A spectrum is a goldmine of astronomical information, and every time you think you’ve milked it for all it’s worth, you find more clues encoded in it. For starters, a spectrum lets you measure the temperature of an object without touching it with a thermometer. You know without touching that a piece of metal glowing white is hotter than one glowing red, and similarly that a whitish star is hotter than a reddish star; with a spectrograph, you can determine the temperatures quite accurately. As a surprise bonus, this information now reveals the star’s size, much like figuring out a word in a crossword puzzle can reveal another word. The trick is that the temperature tells you how much light emerges from each square meter of the star’s surface. Since you can calculate the total amount of light radiated by the star (from its distance and apparent brightness), you now know how many square meters of surface area the star must have, and therefore how big it is.
As if this weren’t enough, the spectrum of a star also contains hidden clues about its motion, which slightly shifts the frequency (color) of the light through the so-called Doppler effect, the effect that makes the pitch fall in the vroooooooom of a passing car: the frequency is higher when the car is moving toward you, then lower as it moves away from you. Unlike our Sun, most stars are in stable pair relationships with a companion star, and the two partners dance around each other in a regular orbit. We can often detect this dance through the Doppler effect, which causes the spectral lines of the stars to move back and forth once per orbit. The magnitude of the shift reveals the speed of motion, and by looking at the two stars, we can sometimes measure how far apart they are. Combining this information allows us to pull another major stunt: we can weigh the stars without putting them on a gigantic bathroom scale, using Newton’s laws of motion and gravitation to calculate how massive they must be to have the observed orbits. In some cases, such Doppler shifts have also revealed that planets orbit a star. If the planet moves in front of the star, the slight dip in the star’s brightness reveals the size of the planet, and the slight change in spectral lines can reveal whether the planet has an atmosphere and what it’s made of. And spectra are the gift that just keeps giv
ing. For example, by measuring the width of spectral lines for a star of a given temperature, we can measure its gas pressure. And by measuring the extent to which spectral lines split into two or more nearby lines, we can measure how strong the magnetism is at the star’s surface.
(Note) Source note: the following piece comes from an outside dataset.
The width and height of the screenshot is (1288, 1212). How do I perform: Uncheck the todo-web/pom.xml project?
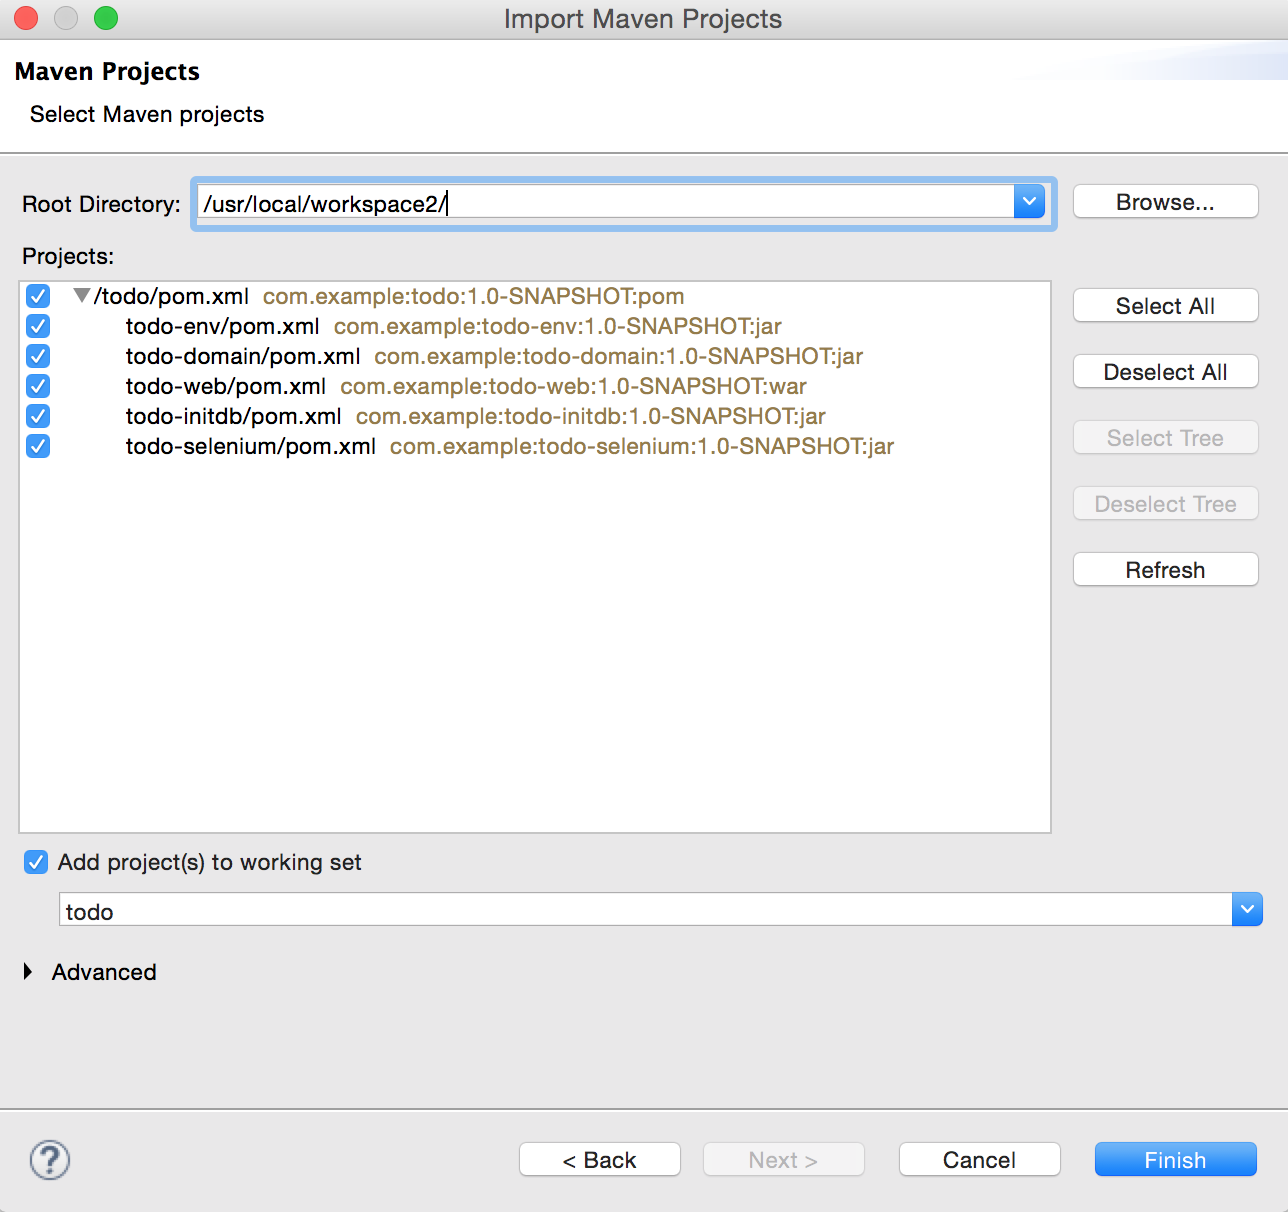(37, 386)
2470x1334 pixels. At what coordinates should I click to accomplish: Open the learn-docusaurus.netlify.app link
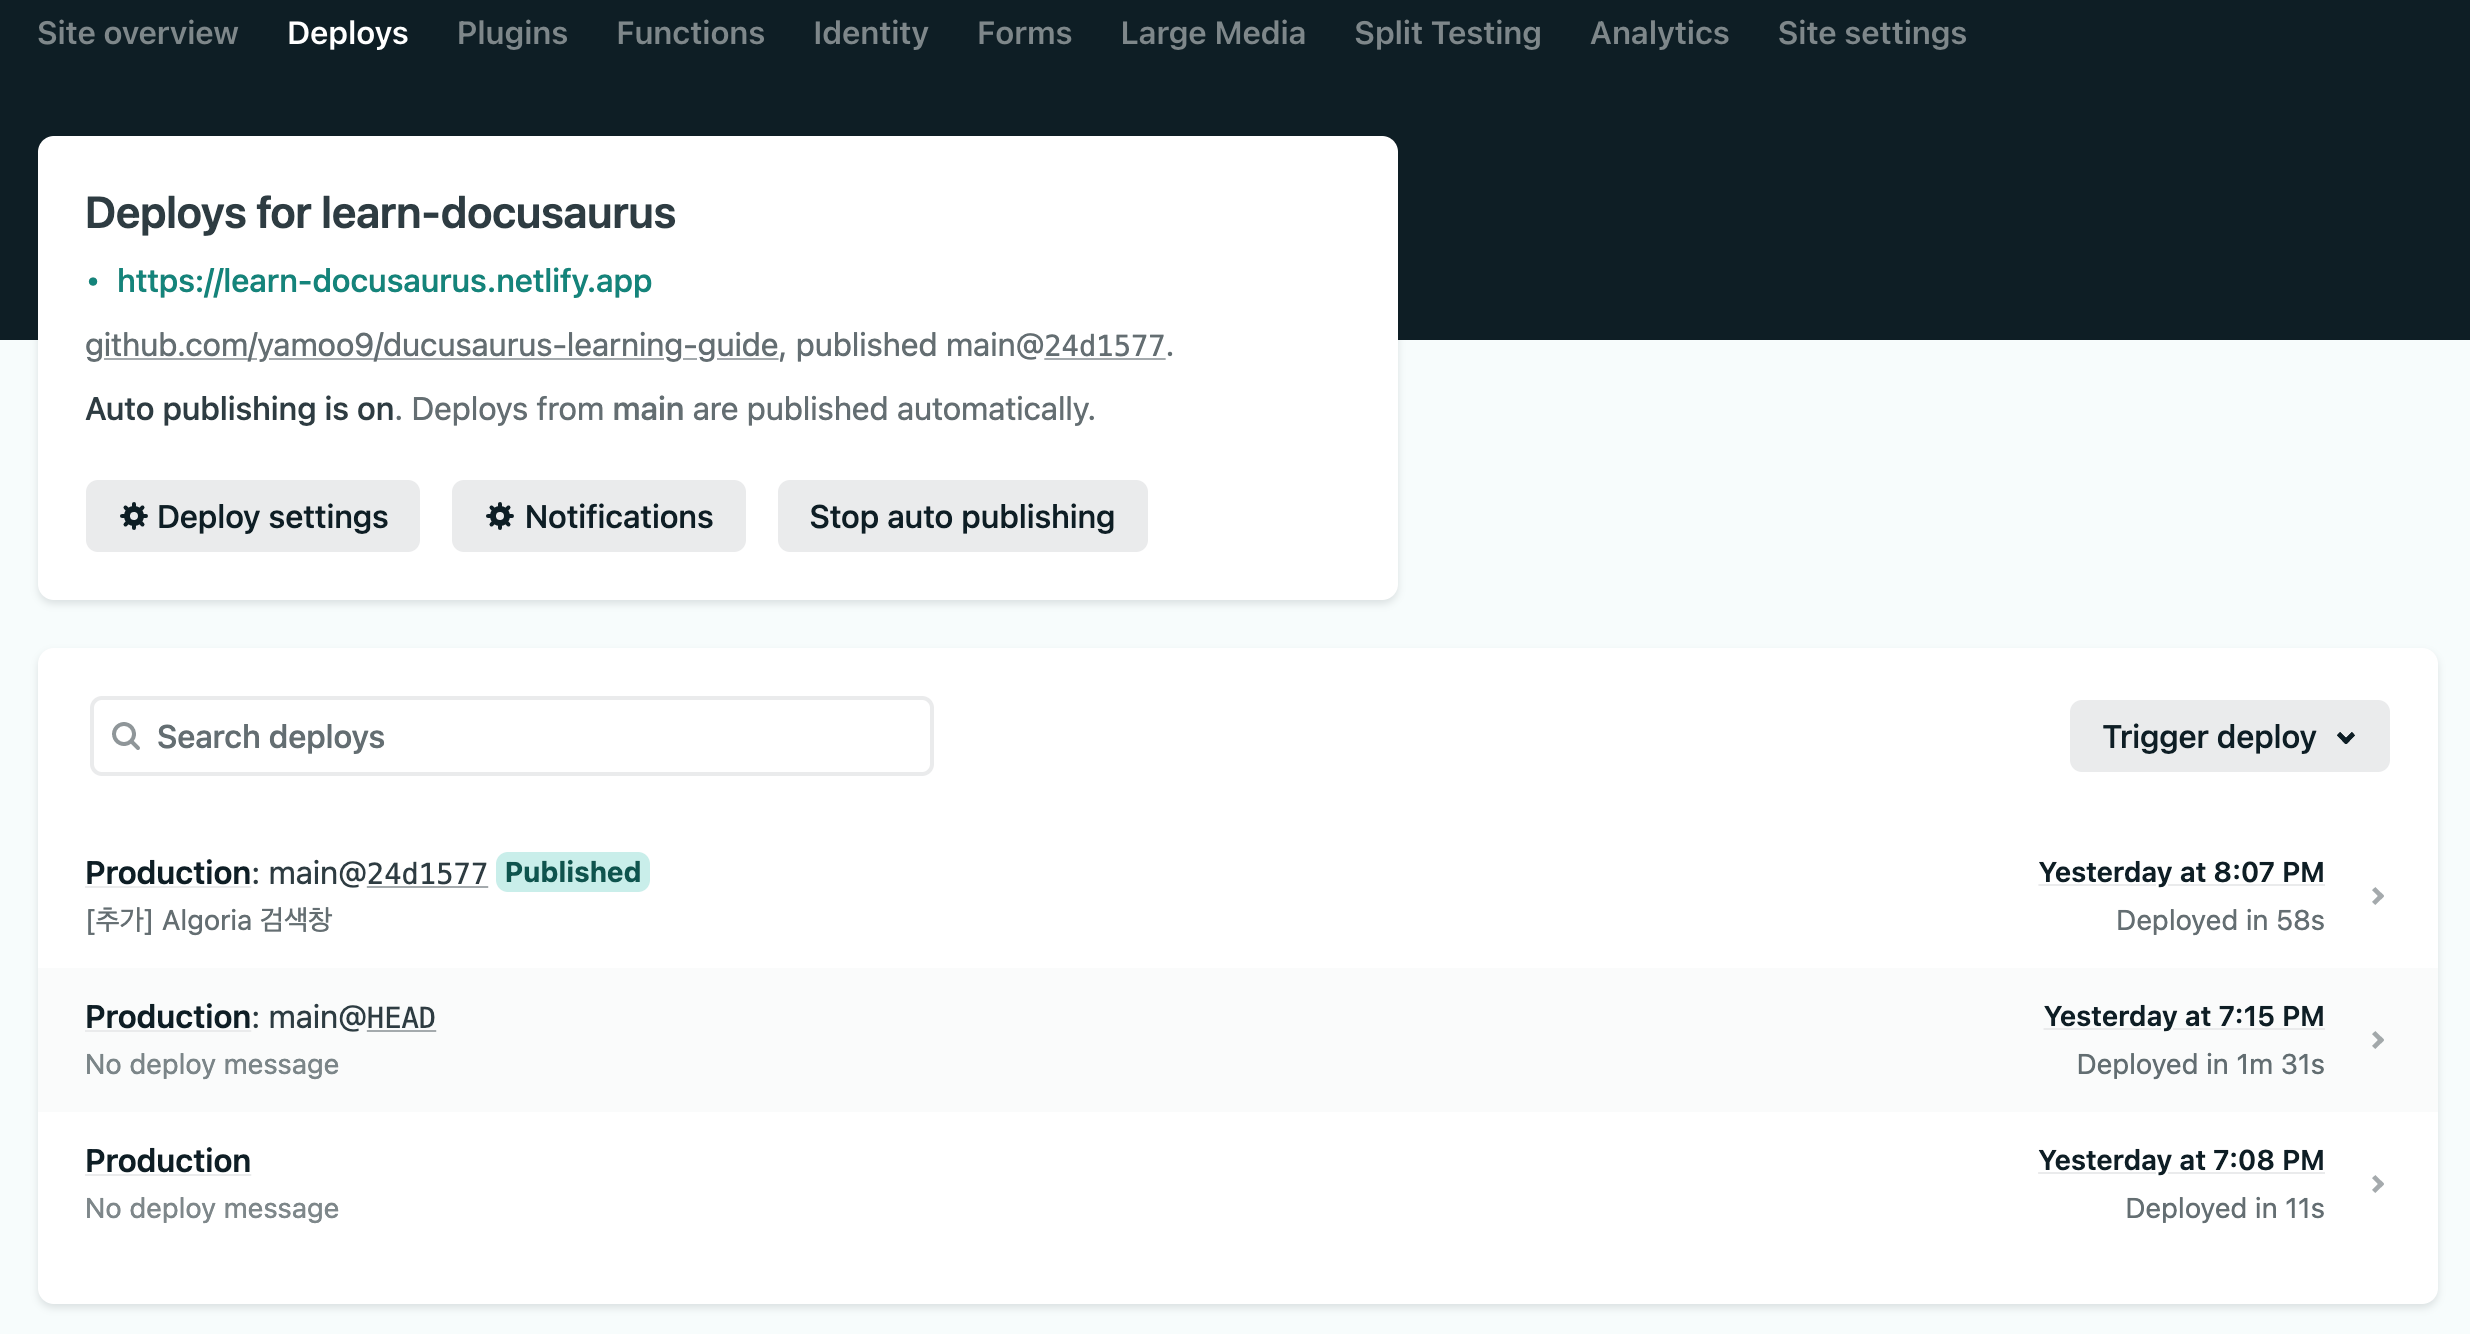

In conclusion, the only information we have about stars is in their faint light that reaches us, but through clever detective work, we can decode this light into information about their distance, size, mass, composition, temperature, pressure, magnetism and any solar system they may host. That our human minds have deduced all this from seemingly inscrutable white dots is a feat that I think would have made even the great detectives Sherlock Holmes and Hercule Poirot proud!
Distance to the Galaxies
When my grandma Signe passed away at age 102, I spent some time reflecting on her life, and it struck me that she grew up in a different universe. When she went off to college, our known Universe was simply our Solar System and a swarm of stars around it. She and her friends probably thought of these stars as incredibly distant, with light taking several years to arrive from the closest ones and thousands of years from the farthest ones known. All of which we nowadays consider merely our cosmic backyard.